Когда после смерти Набокова лекции вышли в свет, то получилось, что воля писателя была нарушена с его же собственного благословения.

(...)

***
Набоков часто казался — и своим, и нашим современникам — писателем субъективным и произвольным. Желчность, безжалостность, холодность, бездушность, эстетство — все те эпитеты, которыми Набокова много награждали в свое время — лишь недодуманные, половинчатые подступы к одному факту: Набоков выработал свою собственную художественную линию и имел смелость последовательно эту линию отстаивать, даже если она приводила в смятение коробочек от литературы. Эта линия проявляется во всем, что делал и писал Набоков. За неожиданностью и резкостью его “жестких мнений” — скрывается расчисленность по особой шкале, упорядоченность по своим осям координат. Произвол оказывается последовательностью.

Отрицательный пафос набоковских суждений стал знаменит уже при жизни писателя — филиппика привлекательней оды. То, что Набоков называл словами Вронского “not in my line” и против чего при всяком удобном и неудобном случае выступал, стало теперь прочно связываться с его именем. (...) все то, с чем Набоков вел яркую публичную борьбу, приобрело благодаря такому противнику некоторую репутацию и известность. (...) Между тем то, во имя чего Набоков напалмом выжигал пошлость, несколько ушло в тень — не в последнюю очередь из-за героической ослепительности авторского накала.

“Положительные ценности” Набокова не допускают прямого взгляда. “Люби лишь то, что редкостно и мнимо, что крадется окраинами сна, что злит глупцов, что смердами казнимо, как родине, будь вымыслу верна,”— заклинает Набоков: но материя сна слишком тонка, чтобы сшить из нее хоругвь. Зато по каждому его произведению рассыпаны, как блестки, намеки на чудесные ощущения некоторой “сквозящей” реальности. В этих блестках отражается большое жаркое солнце набоковской истины, на которое, как на ветхозаветного Бога, нельзя смотреть впрямую, не обратившись в соляной столб.

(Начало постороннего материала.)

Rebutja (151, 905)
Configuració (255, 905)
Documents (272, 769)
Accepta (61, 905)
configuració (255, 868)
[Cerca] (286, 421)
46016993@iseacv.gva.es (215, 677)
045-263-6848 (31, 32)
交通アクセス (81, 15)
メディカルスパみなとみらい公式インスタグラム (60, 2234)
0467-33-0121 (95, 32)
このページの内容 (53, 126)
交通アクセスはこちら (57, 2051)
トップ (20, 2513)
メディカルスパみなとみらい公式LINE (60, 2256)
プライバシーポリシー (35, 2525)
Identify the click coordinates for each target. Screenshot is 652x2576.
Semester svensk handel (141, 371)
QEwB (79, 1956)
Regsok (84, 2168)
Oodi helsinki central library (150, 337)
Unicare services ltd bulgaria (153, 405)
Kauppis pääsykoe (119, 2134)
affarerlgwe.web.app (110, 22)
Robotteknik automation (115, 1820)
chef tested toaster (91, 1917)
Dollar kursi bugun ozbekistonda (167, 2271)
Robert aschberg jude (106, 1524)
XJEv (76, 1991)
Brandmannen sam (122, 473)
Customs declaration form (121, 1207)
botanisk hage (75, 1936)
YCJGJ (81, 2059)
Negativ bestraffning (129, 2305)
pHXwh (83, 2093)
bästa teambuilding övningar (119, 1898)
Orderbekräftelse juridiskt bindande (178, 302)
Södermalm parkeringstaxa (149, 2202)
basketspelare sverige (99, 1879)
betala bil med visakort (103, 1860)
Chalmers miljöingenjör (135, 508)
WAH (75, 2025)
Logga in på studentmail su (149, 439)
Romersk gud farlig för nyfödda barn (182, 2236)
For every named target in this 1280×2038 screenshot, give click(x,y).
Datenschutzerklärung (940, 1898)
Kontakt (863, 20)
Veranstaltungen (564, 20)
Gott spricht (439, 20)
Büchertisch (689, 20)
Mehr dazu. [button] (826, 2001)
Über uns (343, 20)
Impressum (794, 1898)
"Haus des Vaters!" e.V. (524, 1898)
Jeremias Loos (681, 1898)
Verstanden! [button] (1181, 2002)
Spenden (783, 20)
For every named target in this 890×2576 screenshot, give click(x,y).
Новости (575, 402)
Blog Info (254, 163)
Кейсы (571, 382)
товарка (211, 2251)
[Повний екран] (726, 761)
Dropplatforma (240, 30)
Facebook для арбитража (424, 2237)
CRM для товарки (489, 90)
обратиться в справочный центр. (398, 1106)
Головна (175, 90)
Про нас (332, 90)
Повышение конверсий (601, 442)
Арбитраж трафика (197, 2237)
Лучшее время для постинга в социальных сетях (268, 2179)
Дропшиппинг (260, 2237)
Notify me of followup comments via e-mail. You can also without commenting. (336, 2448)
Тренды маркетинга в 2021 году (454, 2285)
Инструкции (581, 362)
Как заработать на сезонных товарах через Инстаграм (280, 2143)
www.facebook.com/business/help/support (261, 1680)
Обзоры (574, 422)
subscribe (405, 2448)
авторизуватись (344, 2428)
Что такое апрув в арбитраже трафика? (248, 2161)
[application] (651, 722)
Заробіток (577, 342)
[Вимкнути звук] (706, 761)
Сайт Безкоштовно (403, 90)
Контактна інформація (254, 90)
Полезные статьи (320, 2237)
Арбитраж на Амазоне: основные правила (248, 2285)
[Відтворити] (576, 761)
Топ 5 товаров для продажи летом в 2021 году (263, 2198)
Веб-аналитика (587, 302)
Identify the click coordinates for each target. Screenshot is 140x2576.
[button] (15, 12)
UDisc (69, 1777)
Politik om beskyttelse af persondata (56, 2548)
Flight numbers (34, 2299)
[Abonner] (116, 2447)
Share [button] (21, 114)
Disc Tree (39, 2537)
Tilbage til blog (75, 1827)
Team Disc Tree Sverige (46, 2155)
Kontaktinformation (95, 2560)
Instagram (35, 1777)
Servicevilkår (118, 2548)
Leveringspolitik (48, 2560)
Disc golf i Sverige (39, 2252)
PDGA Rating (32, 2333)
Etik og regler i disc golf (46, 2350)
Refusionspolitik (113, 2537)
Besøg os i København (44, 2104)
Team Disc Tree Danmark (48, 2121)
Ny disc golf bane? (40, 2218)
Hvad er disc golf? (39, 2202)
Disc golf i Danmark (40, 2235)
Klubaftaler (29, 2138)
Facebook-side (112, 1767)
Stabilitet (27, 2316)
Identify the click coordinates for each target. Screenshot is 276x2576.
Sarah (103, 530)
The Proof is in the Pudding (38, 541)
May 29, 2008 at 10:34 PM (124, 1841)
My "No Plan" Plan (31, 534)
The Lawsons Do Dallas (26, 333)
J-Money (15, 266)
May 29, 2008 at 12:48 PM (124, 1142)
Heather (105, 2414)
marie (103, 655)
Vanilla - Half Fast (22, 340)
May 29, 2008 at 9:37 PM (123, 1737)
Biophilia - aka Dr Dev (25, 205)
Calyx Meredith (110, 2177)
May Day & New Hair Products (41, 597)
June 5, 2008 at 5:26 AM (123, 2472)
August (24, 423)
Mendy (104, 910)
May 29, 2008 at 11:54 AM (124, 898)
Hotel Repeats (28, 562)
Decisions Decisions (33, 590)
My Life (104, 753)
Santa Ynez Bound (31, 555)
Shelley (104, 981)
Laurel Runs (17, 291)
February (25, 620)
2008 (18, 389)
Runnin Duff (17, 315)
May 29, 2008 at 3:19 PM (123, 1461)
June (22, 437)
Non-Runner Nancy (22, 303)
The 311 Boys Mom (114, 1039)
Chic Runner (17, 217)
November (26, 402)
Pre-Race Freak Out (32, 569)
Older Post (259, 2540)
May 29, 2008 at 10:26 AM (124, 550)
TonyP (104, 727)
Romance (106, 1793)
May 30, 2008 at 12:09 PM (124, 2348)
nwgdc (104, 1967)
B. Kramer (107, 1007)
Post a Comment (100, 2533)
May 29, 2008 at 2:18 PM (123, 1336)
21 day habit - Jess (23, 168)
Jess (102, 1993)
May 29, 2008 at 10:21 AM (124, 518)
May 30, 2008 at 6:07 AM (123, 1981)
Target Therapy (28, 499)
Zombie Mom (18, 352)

Замечательно, что Набоков не намерен отыскивать эти намеки и затем в препарированном виде поставлять их к читательскому столу, а склонен скорее шепнуть читателю о способе найти их самому, так, чтобы читатель сам смог увидеть их в повседневной жизни, где они рассеяны. При всем пафосе своего отрицания, направленного на то, что не дает “разверзть зеницы”, Набоков значительно более педагог, чем скептик или ироник.

Лучшие набоковские страницы повествуют как раз о таком отыскании — не истины, а способов ее вдруг почуять. Наряду с “кончеевскими” разговорами из “Дара”, сюда можно причислить и многие страницы из “Лекций о европейской литературе”: перебравшись через океан и перейдя на “запасной язык”, Набоков остался верен себе и продолжал, новыми словами, говорить все о том же своем знании.

***
В “Лекциях” эти положительные ценности непосредственно и однозначно выступают на первый план. Набоков рассматривает только любимую им литературу, и отыскивает в ней причины своей любви. В лекциях он не хочет тратить времени на развенчание того, что считает недостойным внимания. И здесь мы можем обнаружить в самом близком приближении “сокровище” Набокова.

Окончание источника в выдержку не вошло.